> What you have to do
Each line below is to be set down again exactly.

↓

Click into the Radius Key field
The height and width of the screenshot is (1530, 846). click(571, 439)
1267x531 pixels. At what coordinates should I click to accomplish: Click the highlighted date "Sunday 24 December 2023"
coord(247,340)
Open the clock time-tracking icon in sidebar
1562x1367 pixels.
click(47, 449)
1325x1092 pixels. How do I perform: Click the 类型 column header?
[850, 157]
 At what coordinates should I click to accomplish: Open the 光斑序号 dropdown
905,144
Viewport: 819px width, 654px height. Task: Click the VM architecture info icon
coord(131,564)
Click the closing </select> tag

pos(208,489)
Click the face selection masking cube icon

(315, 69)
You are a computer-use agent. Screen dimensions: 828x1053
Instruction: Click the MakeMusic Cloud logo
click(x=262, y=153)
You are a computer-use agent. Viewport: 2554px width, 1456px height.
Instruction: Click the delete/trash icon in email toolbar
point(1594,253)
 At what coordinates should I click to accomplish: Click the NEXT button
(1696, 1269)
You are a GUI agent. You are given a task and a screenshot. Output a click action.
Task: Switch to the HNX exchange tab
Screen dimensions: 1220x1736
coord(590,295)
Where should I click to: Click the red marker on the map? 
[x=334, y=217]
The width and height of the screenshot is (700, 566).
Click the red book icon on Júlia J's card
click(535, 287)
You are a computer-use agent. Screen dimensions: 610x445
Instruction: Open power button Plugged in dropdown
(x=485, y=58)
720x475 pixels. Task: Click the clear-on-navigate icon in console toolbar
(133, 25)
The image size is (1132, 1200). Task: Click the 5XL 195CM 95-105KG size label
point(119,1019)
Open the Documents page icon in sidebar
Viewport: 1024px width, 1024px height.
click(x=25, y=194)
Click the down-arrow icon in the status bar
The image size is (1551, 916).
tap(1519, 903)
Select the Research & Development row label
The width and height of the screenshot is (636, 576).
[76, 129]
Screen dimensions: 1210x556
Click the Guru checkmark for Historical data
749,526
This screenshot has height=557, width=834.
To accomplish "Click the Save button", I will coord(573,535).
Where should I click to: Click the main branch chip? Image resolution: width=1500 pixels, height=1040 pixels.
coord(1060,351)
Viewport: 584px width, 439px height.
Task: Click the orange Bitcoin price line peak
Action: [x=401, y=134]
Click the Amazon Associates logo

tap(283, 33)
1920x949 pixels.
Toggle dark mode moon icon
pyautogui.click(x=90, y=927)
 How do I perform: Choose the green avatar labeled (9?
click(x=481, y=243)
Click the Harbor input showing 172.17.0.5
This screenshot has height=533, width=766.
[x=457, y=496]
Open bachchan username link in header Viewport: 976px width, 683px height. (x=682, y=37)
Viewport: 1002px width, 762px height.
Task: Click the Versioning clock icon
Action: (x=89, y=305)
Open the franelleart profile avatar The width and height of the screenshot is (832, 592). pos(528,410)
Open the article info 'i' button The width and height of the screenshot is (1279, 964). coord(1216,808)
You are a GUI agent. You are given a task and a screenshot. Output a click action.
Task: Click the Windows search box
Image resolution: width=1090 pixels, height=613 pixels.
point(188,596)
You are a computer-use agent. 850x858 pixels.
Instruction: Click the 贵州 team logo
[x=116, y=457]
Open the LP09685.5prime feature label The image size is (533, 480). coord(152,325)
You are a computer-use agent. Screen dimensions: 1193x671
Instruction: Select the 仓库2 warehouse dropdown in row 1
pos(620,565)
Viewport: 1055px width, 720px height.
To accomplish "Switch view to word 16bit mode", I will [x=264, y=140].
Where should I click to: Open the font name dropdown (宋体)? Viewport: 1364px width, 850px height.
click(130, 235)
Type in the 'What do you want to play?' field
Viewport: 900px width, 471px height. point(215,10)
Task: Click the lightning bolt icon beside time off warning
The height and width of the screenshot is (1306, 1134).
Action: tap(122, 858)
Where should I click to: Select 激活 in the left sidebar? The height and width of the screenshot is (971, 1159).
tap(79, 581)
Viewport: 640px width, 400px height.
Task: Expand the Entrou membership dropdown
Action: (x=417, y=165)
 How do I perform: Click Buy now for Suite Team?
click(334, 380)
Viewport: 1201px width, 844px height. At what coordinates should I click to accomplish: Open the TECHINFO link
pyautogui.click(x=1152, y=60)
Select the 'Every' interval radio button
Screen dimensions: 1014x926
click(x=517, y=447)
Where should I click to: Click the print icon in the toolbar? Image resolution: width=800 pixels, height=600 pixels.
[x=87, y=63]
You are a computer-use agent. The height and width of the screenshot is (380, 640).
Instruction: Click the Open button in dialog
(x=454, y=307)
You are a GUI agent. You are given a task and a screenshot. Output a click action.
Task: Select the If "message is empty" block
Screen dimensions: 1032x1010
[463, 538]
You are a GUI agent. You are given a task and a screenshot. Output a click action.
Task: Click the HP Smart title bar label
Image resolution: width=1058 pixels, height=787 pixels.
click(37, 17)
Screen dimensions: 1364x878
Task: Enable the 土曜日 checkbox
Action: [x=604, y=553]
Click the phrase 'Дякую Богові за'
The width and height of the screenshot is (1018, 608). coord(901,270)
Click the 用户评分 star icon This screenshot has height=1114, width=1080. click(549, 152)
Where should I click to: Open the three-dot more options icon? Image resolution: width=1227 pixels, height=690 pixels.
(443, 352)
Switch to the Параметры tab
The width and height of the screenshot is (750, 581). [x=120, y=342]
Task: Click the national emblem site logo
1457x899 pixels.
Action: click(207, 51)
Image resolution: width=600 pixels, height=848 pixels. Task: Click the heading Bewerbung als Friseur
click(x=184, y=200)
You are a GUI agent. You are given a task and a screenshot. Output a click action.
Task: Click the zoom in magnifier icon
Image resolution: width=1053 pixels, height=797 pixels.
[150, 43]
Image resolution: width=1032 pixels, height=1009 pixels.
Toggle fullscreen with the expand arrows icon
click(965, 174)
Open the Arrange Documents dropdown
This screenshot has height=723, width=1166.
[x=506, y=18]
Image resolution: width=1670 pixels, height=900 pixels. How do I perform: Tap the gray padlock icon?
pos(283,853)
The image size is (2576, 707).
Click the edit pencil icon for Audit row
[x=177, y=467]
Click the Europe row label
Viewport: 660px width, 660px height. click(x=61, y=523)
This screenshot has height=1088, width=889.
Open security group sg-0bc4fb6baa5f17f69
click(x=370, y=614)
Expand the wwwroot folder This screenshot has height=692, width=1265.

↑

> Solved exercise
Click into the Radius Key field
The height and width of the screenshot is (1530, 846). click(571, 439)
1267x531 pixels. At what coordinates should I click to accomplish: Click the highlighted date "Sunday 24 December 2023"
coord(247,340)
Open the clock time-tracking icon in sidebar
1562x1367 pixels.
click(47, 449)
1325x1092 pixels. How do I perform: Click the 类型 column header?
[850, 157]
 At what coordinates should I click to accomplish: Open the 光斑序号 dropdown
905,144
Viewport: 819px width, 654px height. Task: Click the VM architecture info icon
coord(131,564)
Click the closing </select> tag

pos(208,489)
Click the face selection masking cube icon

(315, 69)
You are a computer-use agent. Screen dimensions: 828x1053
Instruction: Click the MakeMusic Cloud logo
click(x=262, y=153)
You are a computer-use agent. Viewport: 2554px width, 1456px height.
Instruction: Click the delete/trash icon in email toolbar
point(1594,253)
 At what coordinates should I click to accomplish: Click the NEXT button
(1696, 1269)
You are a GUI agent. You are given a task and a screenshot. Output a click action.
Task: Switch to the HNX exchange tab
Screen dimensions: 1220x1736
coord(590,295)
Where should I click to: Click the red marker on the map? 
[x=334, y=217]
The width and height of the screenshot is (700, 566).
Click the red book icon on Júlia J's card
click(535, 287)
You are a computer-use agent. Screen dimensions: 610x445
Instruction: Open power button Plugged in dropdown
(x=485, y=58)
720x475 pixels. Task: Click the clear-on-navigate icon in console toolbar
(133, 25)
The image size is (1132, 1200). Task: Click the 5XL 195CM 95-105KG size label
point(119,1019)
Open the Documents page icon in sidebar
Viewport: 1024px width, 1024px height.
click(x=25, y=194)
Click the down-arrow icon in the status bar
The image size is (1551, 916).
tap(1519, 903)
Select the Research & Development row label
The width and height of the screenshot is (636, 576).
[76, 129]
Screen dimensions: 1210x556
Click the Guru checkmark for Historical data
749,526
This screenshot has height=557, width=834.
To accomplish "Click the Save button", I will coord(573,535).
Where should I click to: Click the main branch chip? Image resolution: width=1500 pixels, height=1040 pixels.
coord(1060,351)
Viewport: 584px width, 439px height.
Task: Click the orange Bitcoin price line peak
Action: [x=401, y=134]
Click the Amazon Associates logo

tap(283, 33)
1920x949 pixels.
Toggle dark mode moon icon
pyautogui.click(x=90, y=927)
 How do I perform: Choose the green avatar labeled (9?
click(x=481, y=243)
Click the Harbor input showing 172.17.0.5
This screenshot has height=533, width=766.
[x=457, y=496]
Open bachchan username link in header Viewport: 976px width, 683px height. (x=682, y=37)
Viewport: 1002px width, 762px height.
Task: Click the Versioning clock icon
Action: (x=89, y=305)
Open the franelleart profile avatar The width and height of the screenshot is (832, 592). pos(528,410)
Open the article info 'i' button The width and height of the screenshot is (1279, 964). coord(1216,808)
You are a GUI agent. You are given a task and a screenshot. Output a click action.
Task: Click the Windows search box
Image resolution: width=1090 pixels, height=613 pixels.
point(188,596)
You are a computer-use agent. 850x858 pixels.
Instruction: Click the 贵州 team logo
[x=116, y=457]
Open the LP09685.5prime feature label The image size is (533, 480). coord(152,325)
You are a computer-use agent. Screen dimensions: 1193x671
Instruction: Select the 仓库2 warehouse dropdown in row 1
pos(620,565)
Viewport: 1055px width, 720px height.
To accomplish "Switch view to word 16bit mode", I will [x=264, y=140].
Where should I click to: Open the font name dropdown (宋体)? Viewport: 1364px width, 850px height.
click(130, 235)
Type in the 'What do you want to play?' field
Viewport: 900px width, 471px height. point(215,10)
Task: Click the lightning bolt icon beside time off warning
The height and width of the screenshot is (1306, 1134).
Action: tap(122, 858)
Where should I click to: Select 激活 in the left sidebar? The height and width of the screenshot is (971, 1159).
tap(79, 581)
Viewport: 640px width, 400px height.
Task: Expand the Entrou membership dropdown
Action: (x=417, y=165)
 How do I perform: Click Buy now for Suite Team?
click(334, 380)
Viewport: 1201px width, 844px height. At what coordinates should I click to accomplish: Open the TECHINFO link
pyautogui.click(x=1152, y=60)
Select the 'Every' interval radio button
Screen dimensions: 1014x926
click(x=517, y=447)
Where should I click to: Click the print icon in the toolbar? Image resolution: width=800 pixels, height=600 pixels.
[x=87, y=63]
You are a computer-use agent. The height and width of the screenshot is (380, 640).
Instruction: Click the Open button in dialog
(x=454, y=307)
You are a GUI agent. You are given a task and a screenshot. Output a click action.
Task: Select the If "message is empty" block
Screen dimensions: 1032x1010
[463, 538]
You are a GUI agent. You are given a task and a screenshot. Output a click action.
Task: Click the HP Smart title bar label
Image resolution: width=1058 pixels, height=787 pixels.
click(37, 17)
Screen dimensions: 1364x878
Task: Enable the 土曜日 checkbox
Action: [x=604, y=553]
Click the phrase 'Дякую Богові за'
The width and height of the screenshot is (1018, 608). coord(901,270)
Click the 用户评分 star icon This screenshot has height=1114, width=1080. click(549, 152)
Where should I click to: Open the three-dot more options icon? Image resolution: width=1227 pixels, height=690 pixels.
(443, 352)
Switch to the Параметры tab
The width and height of the screenshot is (750, 581). [x=120, y=342]
Task: Click the national emblem site logo
1457x899 pixels.
Action: click(207, 51)
Image resolution: width=600 pixels, height=848 pixels. Task: Click the heading Bewerbung als Friseur
click(x=184, y=200)
You are a GUI agent. You are given a task and a screenshot. Output a click action.
Task: Click the zoom in magnifier icon
Image resolution: width=1053 pixels, height=797 pixels.
[150, 43]
Image resolution: width=1032 pixels, height=1009 pixels.
Toggle fullscreen with the expand arrows icon
click(965, 174)
Open the Arrange Documents dropdown
This screenshot has height=723, width=1166.
[x=506, y=18]
Image resolution: width=1670 pixels, height=900 pixels. How do I perform: Tap the gray padlock icon?
pos(283,853)
The image size is (2576, 707).
Click the edit pencil icon for Audit row
[x=177, y=467]
Click the Europe row label
Viewport: 660px width, 660px height. click(x=61, y=523)
This screenshot has height=1088, width=889.
Open security group sg-0bc4fb6baa5f17f69
click(x=370, y=614)
Expand the wwwroot folder This screenshot has height=692, width=1265.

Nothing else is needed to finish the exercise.